Sebastian Arun, Cistulli Peter A, Cohen Gary, Chazal Philip de
Annu Int Conf IEEE Eng Med Biol Soc. 2020 Jul;2020:2728-2731. doi: 10.1109/EMBC44109.2020.9175626.
Knowledge regarding the site of airway collapse could help in choosing an appropriate structure-specific or individualized treatment for obstructive sleep apnoea (OSA). We investigated if the audio signal recorded during hypopnoea (partial obstruction) events can predict the site-of-collapse of the upper airway. In this study, we designed an automatic classifier that predicts the predominant site of upper airway collapse for a patient as "lateral wall", "palate", "tongue-based" related collapse or "multi-level" site-of-collapse by processing of the audio signal. The probable site-of-collapse was determined by manual analysis of the shape of the airflow signal during hypopnoea, which has been reported to correlate with the site of collapse. Audio signal was recorded simultaneously with full-night polysomnography during sleep with a ceiling microphone. Various time and frequency features of the audio signal were extracted to classify the audio signal into lateral wall, palate and tongue-base related collapse. We introduced an unbiased process using nested leave-one patient-out cross-validation to choose the optimal features. The classification was carried out with a multi-class linear discriminant analysis classifier. Performance of the proposed model showed that our automatic system can achieve an overall accuracy of 65% for determining the predominant site-of-collapse for all site-of-collapse classes and an accuracy of 80% for classifying tongue/non-tongue related collapse. Our results indicate that the audio signal recorded during sleep can be helpful in identifying the site-of-collapse and therefore could potentially be used as a new tool for deciding appropriate treatment for OSA.
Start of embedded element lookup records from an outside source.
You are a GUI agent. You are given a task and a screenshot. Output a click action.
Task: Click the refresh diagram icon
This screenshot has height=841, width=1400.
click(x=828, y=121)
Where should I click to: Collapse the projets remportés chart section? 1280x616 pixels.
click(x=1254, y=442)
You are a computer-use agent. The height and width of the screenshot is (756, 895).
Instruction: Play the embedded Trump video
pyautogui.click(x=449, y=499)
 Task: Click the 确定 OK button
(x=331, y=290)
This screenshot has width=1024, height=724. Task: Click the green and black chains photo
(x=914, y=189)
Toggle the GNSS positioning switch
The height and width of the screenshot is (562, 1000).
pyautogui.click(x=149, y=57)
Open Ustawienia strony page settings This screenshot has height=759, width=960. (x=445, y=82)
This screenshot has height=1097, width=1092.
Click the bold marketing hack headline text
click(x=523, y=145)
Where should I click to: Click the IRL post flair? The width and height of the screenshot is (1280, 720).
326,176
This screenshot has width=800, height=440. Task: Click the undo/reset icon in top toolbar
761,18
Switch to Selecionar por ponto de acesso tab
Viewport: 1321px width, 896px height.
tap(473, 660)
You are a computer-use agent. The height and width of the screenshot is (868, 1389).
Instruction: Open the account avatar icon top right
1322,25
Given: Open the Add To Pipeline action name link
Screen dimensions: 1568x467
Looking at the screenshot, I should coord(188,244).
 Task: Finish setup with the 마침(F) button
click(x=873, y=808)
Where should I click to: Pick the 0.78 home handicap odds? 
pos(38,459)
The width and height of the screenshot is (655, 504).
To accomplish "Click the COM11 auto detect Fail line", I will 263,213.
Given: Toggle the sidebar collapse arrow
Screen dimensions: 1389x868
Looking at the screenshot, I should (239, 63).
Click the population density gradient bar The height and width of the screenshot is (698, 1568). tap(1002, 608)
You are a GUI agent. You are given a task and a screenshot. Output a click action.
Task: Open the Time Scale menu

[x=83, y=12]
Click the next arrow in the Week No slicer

了解气道塌陷的部位有助于为阻塞性睡眠呼吸暂停(OSA)选择合适的针对特定结构或个性化的治疗方法。我们研究了在呼吸暂停低通气(部分阻塞)事件期间记录的音频信号是否能够预测上气道的塌陷部位。在本研究中,我们设计了一种自动分类器,通过处理音频信号来预测患者上气道塌陷的主要部位,即“侧壁”、“软腭”、“舌根”相关塌陷或“多水平”塌陷部位。塌陷的可能部位通过对呼吸暂停低通气期间气流信号形状的人工分析来确定,据报道气流信号形状与塌陷部位相关。睡眠期间,通过天花板麦克风与全夜多导睡眠图同时记录音频信号。提取音频信号的各种时间和频率特征,以便将音频信号分类为与侧壁、软腭和舌根相关的塌陷。我们引入了一种无偏倚的过程,使用嵌套留一患者交叉验证来选择最佳特征。分类使用多类线性判别分析分类器进行。所提出模型的性能表明,我们的自动系统在确定所有塌陷部位类别的主要塌陷部位时总体准确率可达65%,在区分与舌/非舌相关的塌陷时准确率可达80%。我们的结果表明,睡眠期间记录的音频信号有助于识别塌陷部位,因此有可能作为一种新工具用于决定OSA的合适治疗方法。